Friday, June 06, 2008

Converting the Church for the 21st Century- Part 2

What does a flourishing congregation look like?

What are the marks of a congregation that is thriving and alive?

A good friend shared a profile of what a lively community of faith looks like from her work with a Lilly Endowment research project. The results come from a event sponsored by the Indianapolis Center for Congregations with the focus theme- "Flourishing Congregations: Moving from Dreams to Reality."

I've been serving as interim senior pastor of a congregation that has faced a good many struggles and challenges over the last several years, and I've discovered a hunger to know what a "flourishing congregation" looks like beyond the 3 Bs of "budget, building, and butts in the pews".

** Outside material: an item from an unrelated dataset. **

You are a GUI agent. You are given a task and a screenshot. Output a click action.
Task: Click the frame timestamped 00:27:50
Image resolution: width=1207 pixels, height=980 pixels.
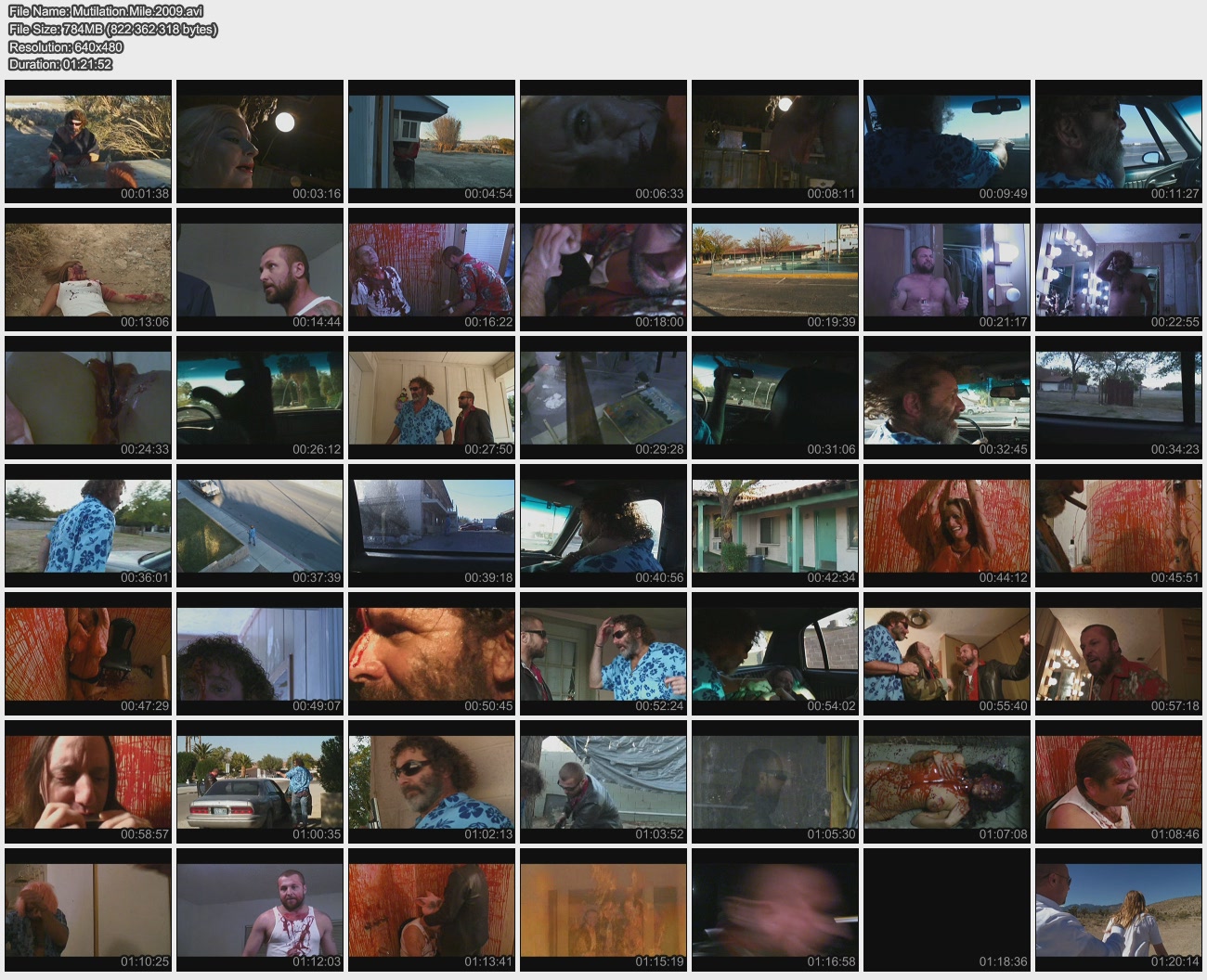tap(432, 397)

Here's the list of 16 attributes that mark a flourishing congregation drawn from the aforementioned Lilly Endowment consultation:

  1. Welcoming and deliberate about forming relationships
  2. Open to new ideas, change, etc.
  3. Risk-taking, focused on the positive
  4. Intentional about building bridges between people, between the church and its immediate community, between people who have faith and those searching for faith...
  5. Always finding commonalities- asking what are those things that unite us, rather than asking what are those things that divide us
  6. Coming together as children of God- acknowledging our mutual need of God's love in visible ways
  7. Places where each member is honored
  8. Safe places to do dangerous things
  9. Nurturing- where leaders and members are built up, instead of used up
  10. Active- reaching out- both locally and beyond
  11. Passionate
  12. Generous
  13. Spirit led
  14. Inter-generational
  15. Places to dream
  16. Energetic- where spiritual energy is always being renewed and people come away not feeling depleted, but enlivened by faith

Flourishing congregations are about new ways of helping people talk and think about what it means to be the "church at its best".

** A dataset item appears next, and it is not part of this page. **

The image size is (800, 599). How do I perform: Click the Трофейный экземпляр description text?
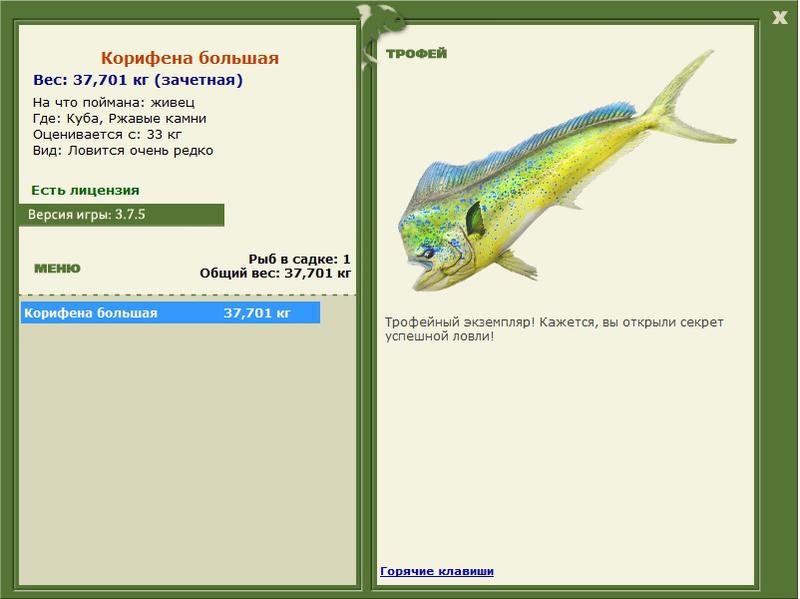click(553, 329)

Someone asked me recently about the church I currently serve. Is there hope? My response, "of course there is hope." Where there is God, there is hope! And God never abandons us!

This challenges the business as usual side of church life, according to the consultation on "Flourishing Congregations". Too often, church life is the opposite of hope. Instead, we're entangled in such things as long meetings to balance budgets, resolve staff conflicts, restore aging facilities, or to plan the next strategic plan. Everything becomes a downward spiral of negative energy. We can't allow such things to diminish the energy, passion, and imagination of church leaders and members.

Here are a few questions that I have been asking church members and leaders in the last year quite regularly.

"What gives life in your congregation when it functions at its best?

"What drew you to this community of faith?"

"Where in worship and fellowship and service do you experience God and the love of God's people?"

Spend some time in conversations about questions like these, and spend some time focusing on the 16 attributes of flourishing congregations. You just might begin to discover renewed spiritual energy, which is a gift of God and a call to nurture.